▶ **Work order**:
Give the entries below again exactly. Their pictures are not needed.

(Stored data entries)
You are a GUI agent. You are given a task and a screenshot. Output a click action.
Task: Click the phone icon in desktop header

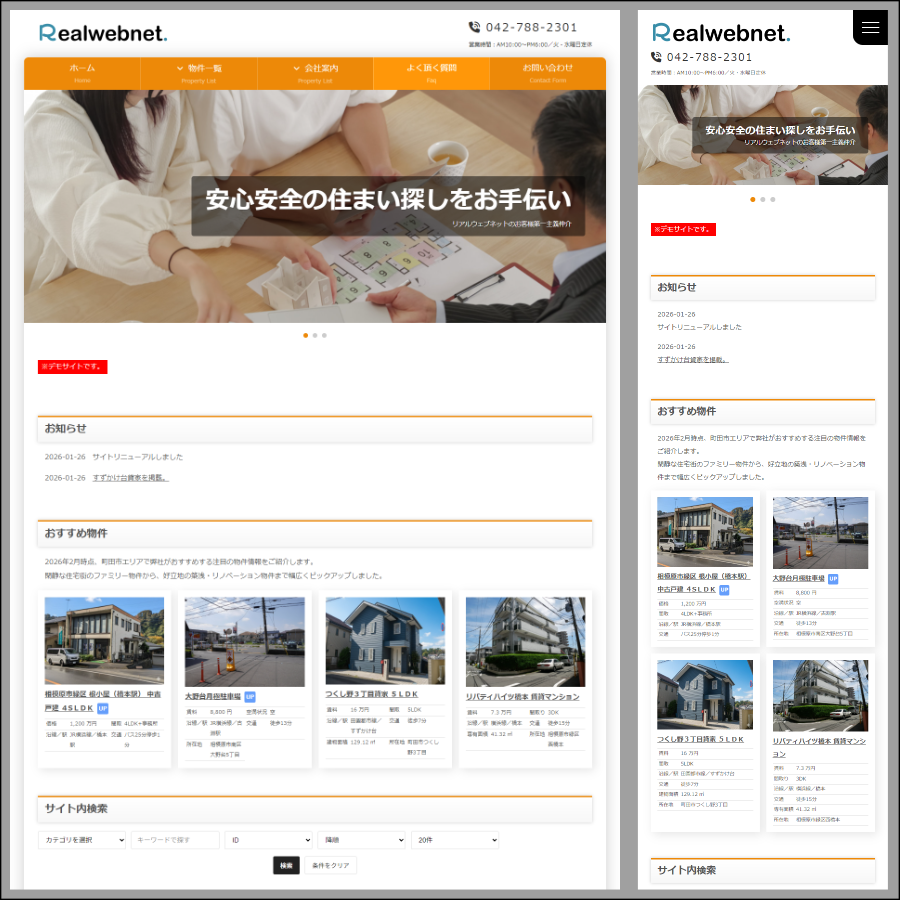click(474, 27)
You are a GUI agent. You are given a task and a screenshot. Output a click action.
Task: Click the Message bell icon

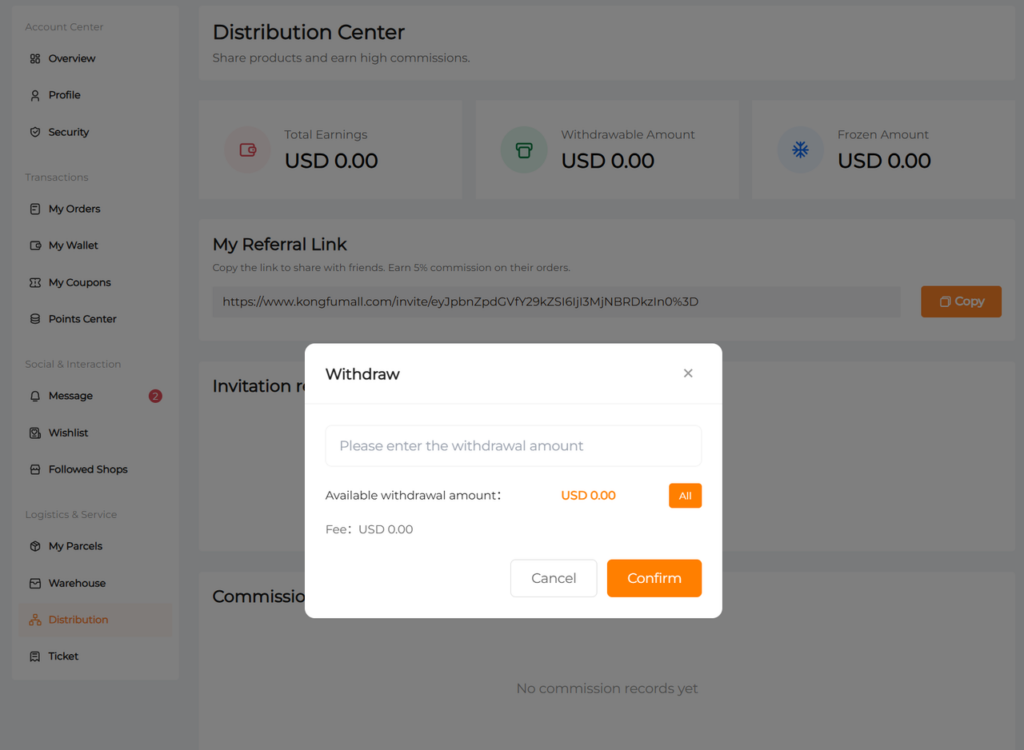[35, 396]
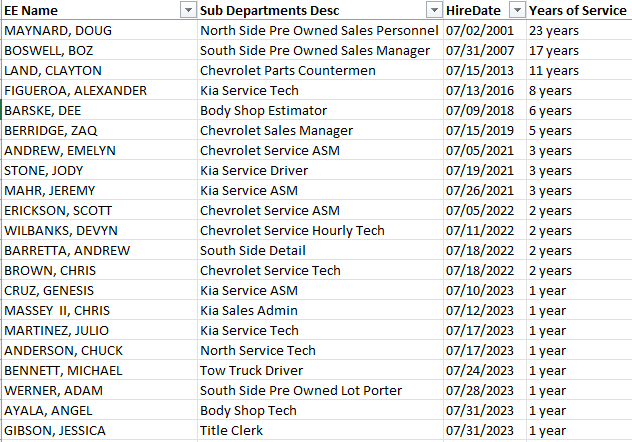Select the South Side Pre Owned Sales Manager cell
The height and width of the screenshot is (442, 632).
click(315, 50)
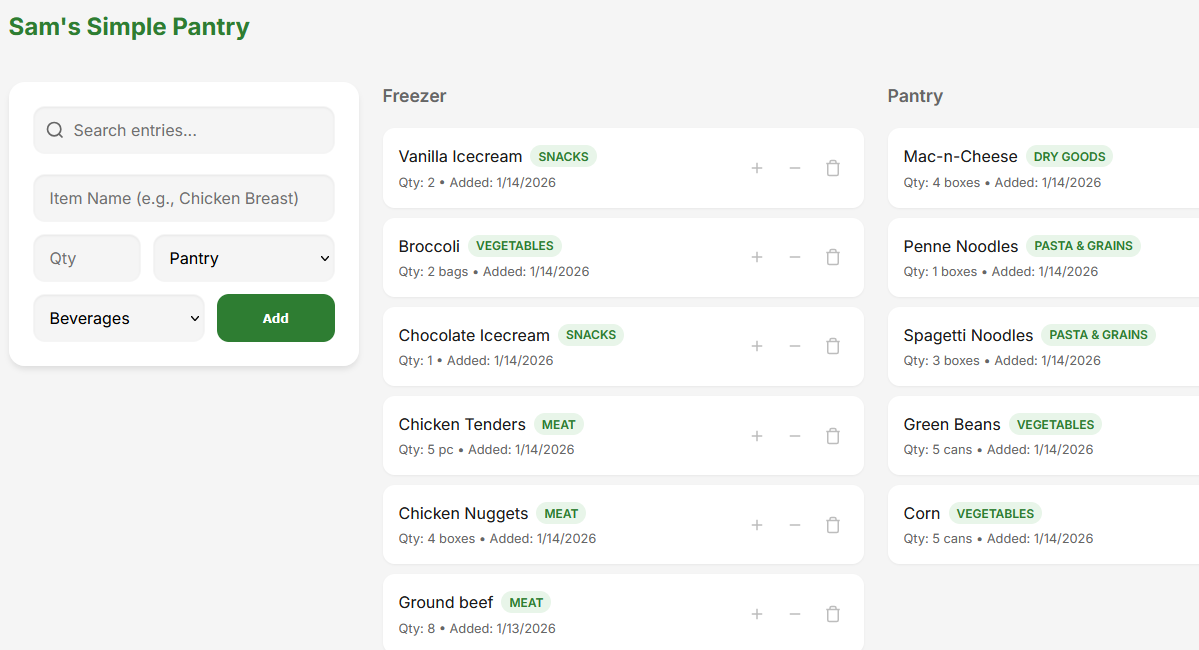Delete the Broccoli item
This screenshot has height=650, width=1199.
832,257
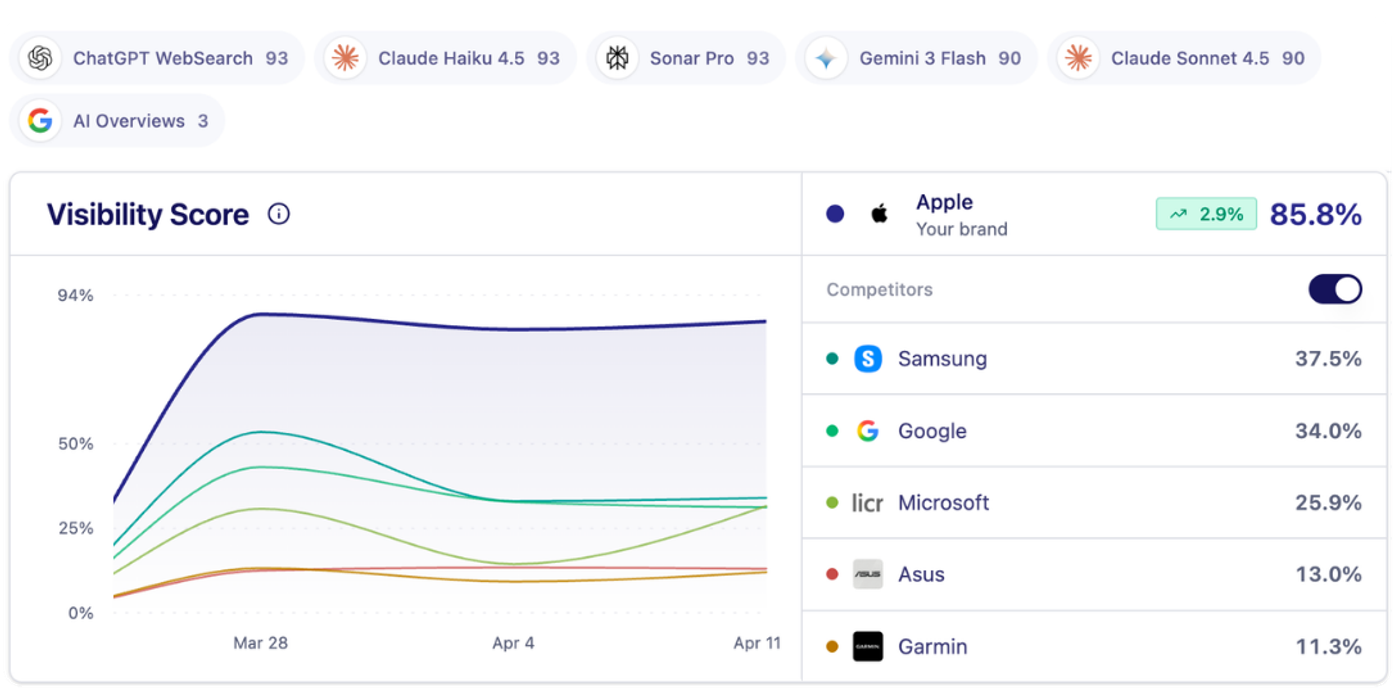Viewport: 1400px width, 697px height.
Task: Click the 2.9% trend badge
Action: [x=1206, y=213]
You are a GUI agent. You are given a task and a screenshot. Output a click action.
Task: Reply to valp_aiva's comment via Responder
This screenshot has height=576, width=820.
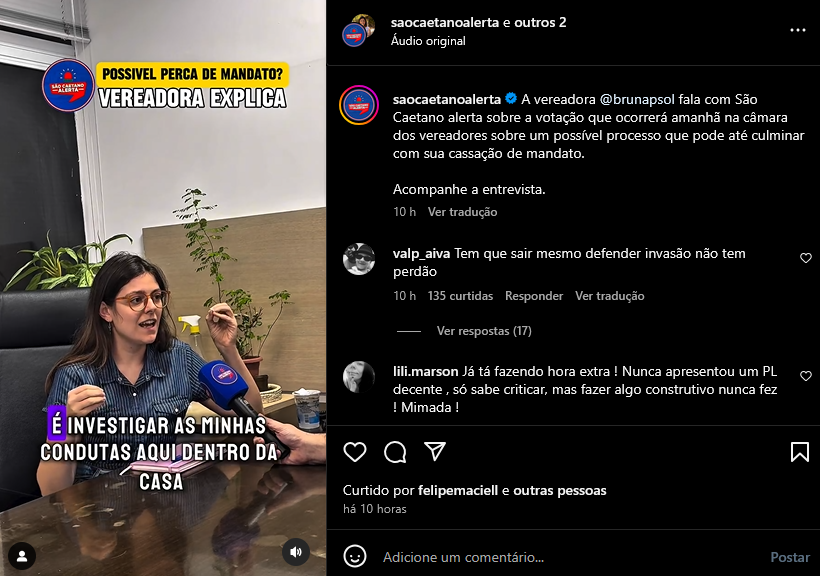534,296
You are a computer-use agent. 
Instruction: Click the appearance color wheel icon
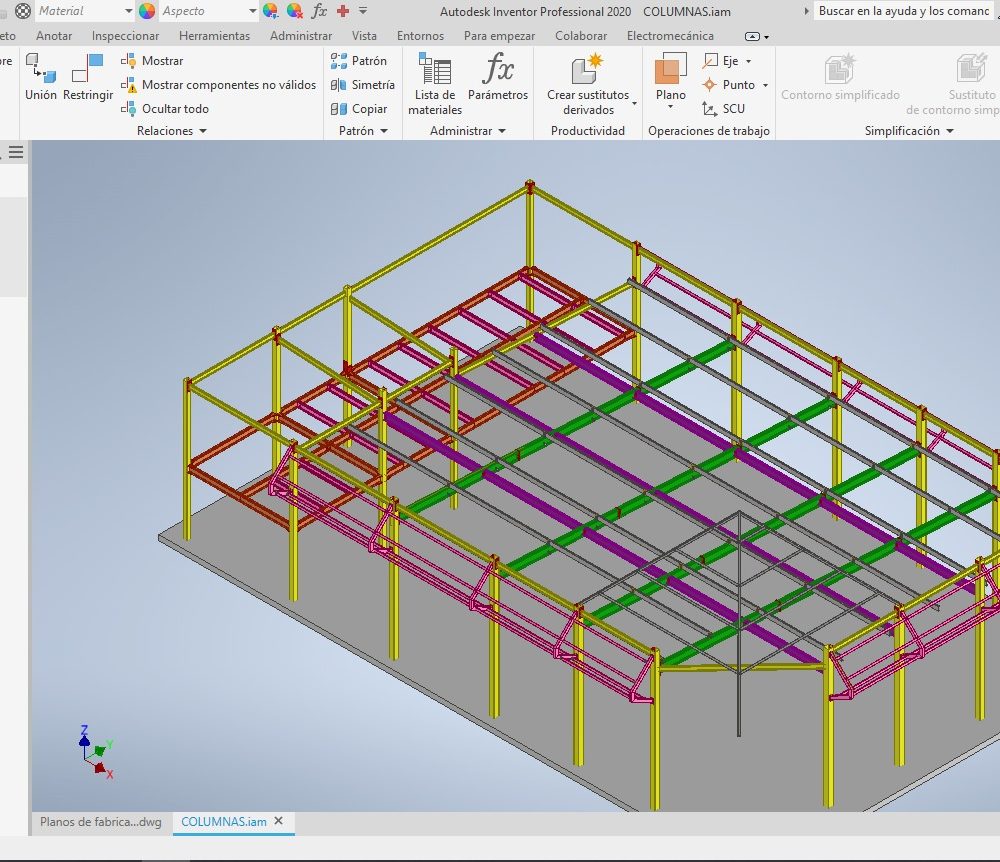pyautogui.click(x=147, y=11)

▶ **Output of the exercise**:
You are a GUI agent. You are given a task and a screenshot. Output a click action.
Task: Click the phone icon in desktop header

click(474, 27)
You are a GUI agent. You are given a task and a screenshot. Output a click action.
Task: Click the Message bell icon

[35, 396]
Select the South Side Pre Owned Sales Manager cell
The height and width of the screenshot is (442, 632).
click(315, 50)
Delete the Broccoli item
This screenshot has height=650, width=1199.
832,257
Viewport: 1400px width, 697px height.
Task: Click the 2.9% trend badge
Action: [x=1206, y=213]
You are a GUI agent. You are given a task and a screenshot. Output a click action.
Task: Reply to valp_aiva's comment via Responder
This screenshot has height=576, width=820.
534,296
You are a computer-use agent. 
Instruction: Click the appearance color wheel icon
pyautogui.click(x=147, y=11)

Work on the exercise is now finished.